Replace the contents of ContentView.swift with the following:

import SwiftUI
import SceneViewSwift

struct ContentView: View {
    @State private var model: ModelNode?

    var body: some View {
        SceneView { root in
            if let model {
                root.addChild(model.entity)
            }
        }
        .environment(.studio)
        .cameraControls(.orbit)
        .task {
            model = try? await ModelNode.load("toy_drummer.usdz")
            model?.scaleToUnits(1.0)
        }
    }
}

That is the entire app. Here is what each piece does:

Call Purpose
SceneView { root in } The 3D viewport — add entities as children of the root
.environment(.studio) Applies studio IBL lighting for physically-based rendering
.cameraControls(.orbit) Adds built-in orbit, pan, and zoom touch gestures
ModelNode.load(...) Asynchronously loads a USDZ model; throws on failure
.scaleToUnits(1.0) Fits the model into a 1-metre bounding cube

Load models asynchronously

ModelNode.load is an async function. Always call it from a .task modifier or an async context. The @State property starts as nil — the scene renders empty until the model is ready.


Step 5: Run it

  1. Click Run (or press Cmd+R).
  2. After a brief loading moment, you will see the model rendered in your viewport.
  3. Drag to orbit around the model, pinch to zoom.
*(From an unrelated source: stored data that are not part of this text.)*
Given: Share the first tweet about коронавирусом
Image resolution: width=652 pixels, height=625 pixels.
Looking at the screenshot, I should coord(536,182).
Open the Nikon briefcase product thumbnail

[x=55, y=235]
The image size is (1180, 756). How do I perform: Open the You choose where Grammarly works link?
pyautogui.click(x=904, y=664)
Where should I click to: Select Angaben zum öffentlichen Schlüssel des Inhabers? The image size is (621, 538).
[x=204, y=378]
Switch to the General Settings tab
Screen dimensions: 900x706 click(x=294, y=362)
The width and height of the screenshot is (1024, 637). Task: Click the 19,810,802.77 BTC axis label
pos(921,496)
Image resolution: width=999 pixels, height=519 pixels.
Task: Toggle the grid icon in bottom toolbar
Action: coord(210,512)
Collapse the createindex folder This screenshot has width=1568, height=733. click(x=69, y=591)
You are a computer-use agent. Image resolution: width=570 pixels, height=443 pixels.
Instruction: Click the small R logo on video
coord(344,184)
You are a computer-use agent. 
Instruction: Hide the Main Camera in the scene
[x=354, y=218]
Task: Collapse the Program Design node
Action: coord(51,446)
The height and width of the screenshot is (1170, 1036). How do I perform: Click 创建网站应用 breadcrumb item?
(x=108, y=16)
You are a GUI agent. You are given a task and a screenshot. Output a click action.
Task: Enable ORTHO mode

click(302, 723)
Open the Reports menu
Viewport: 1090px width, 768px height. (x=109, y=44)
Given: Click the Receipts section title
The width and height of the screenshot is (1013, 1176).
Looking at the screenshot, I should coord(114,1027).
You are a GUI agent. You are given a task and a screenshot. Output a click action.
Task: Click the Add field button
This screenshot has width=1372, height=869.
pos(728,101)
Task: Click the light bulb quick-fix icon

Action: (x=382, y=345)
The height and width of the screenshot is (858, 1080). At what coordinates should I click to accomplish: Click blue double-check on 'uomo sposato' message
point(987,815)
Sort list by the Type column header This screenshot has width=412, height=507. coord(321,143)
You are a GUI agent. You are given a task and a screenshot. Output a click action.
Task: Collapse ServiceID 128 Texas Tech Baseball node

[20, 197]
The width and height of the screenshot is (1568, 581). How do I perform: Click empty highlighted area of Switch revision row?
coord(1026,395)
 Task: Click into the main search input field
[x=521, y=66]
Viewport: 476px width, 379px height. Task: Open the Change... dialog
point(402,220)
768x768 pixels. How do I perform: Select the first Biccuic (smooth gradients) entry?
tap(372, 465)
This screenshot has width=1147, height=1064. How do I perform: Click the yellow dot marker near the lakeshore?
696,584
That is a production-quality, physically-based 3D viewer in under 20 lines of code.


Minimal AR example (iOS only)

AR requires a physical iOS device with ARKit support. Add camera permissions to your Info.plist:

<key>NSCameraUsageDescription</key>
<string>This app uses the camera for augmented reality.</string>

Then create an AR scene with tap-to-place:

import SwiftUI
import SceneViewSwift

struct ARContentView: View {
    var body: some View {
        ARSceneView(
            planeDetection: .horizontal,
            onTapOnPlane: { position, arView in
                // Place a 10 cm blue cube at the tapped surface
                let cube = GeometryNode.cube(size: 0.1, color: .blue)
                let anchor = AnchorNode.world(position: position)
                anchor.add(cube.entity)
                arView.scene.addAnchor(anchor.entity)
            }
        )
        .ignoresSafeArea()
    }
}

Point the camera at a flat surface, wait for plane detection, then tap to place a cube.


Platform requirements

Platform Minimum version Renderer
iOS 18.0 RealityKit + ARKit
macOS 15.0 RealityKit
visionOS 2.0 RealityKit

AR is iOS-only

ARSceneView uses ARView from ARKit, which is only available on iOS. SceneView (3D without AR) works on all three platforms.


Next steps

  • Add environment lighting — Use .environment(.sunset) or create a custom environment with SceneEnvironment.custom(name:hdrFile:intensity:).
  • Try geometry — Add shapes with GeometryNode.cube(...), GeometryNode.sphere(...), and GeometryNode.cylinder(...).
  • Add physics — Use PhysicsNode.dynamic(entity) to make objects fall with gravity.
  • Build for visionOS — The same SceneView API works in immersive spaces on Apple Vision Pro.
  • Polish the look — See the iOS visual-polish pipeline for HDR skybox, PBR materials, and Apple AR Quick Look.
  • Need a custom 3D model? — See the Blender pipeline for authoring a model in Blender and converting it to .usdz.
  • Explore the Android SDK — See the Android Quickstart for the Compose equivalent of every API shown here.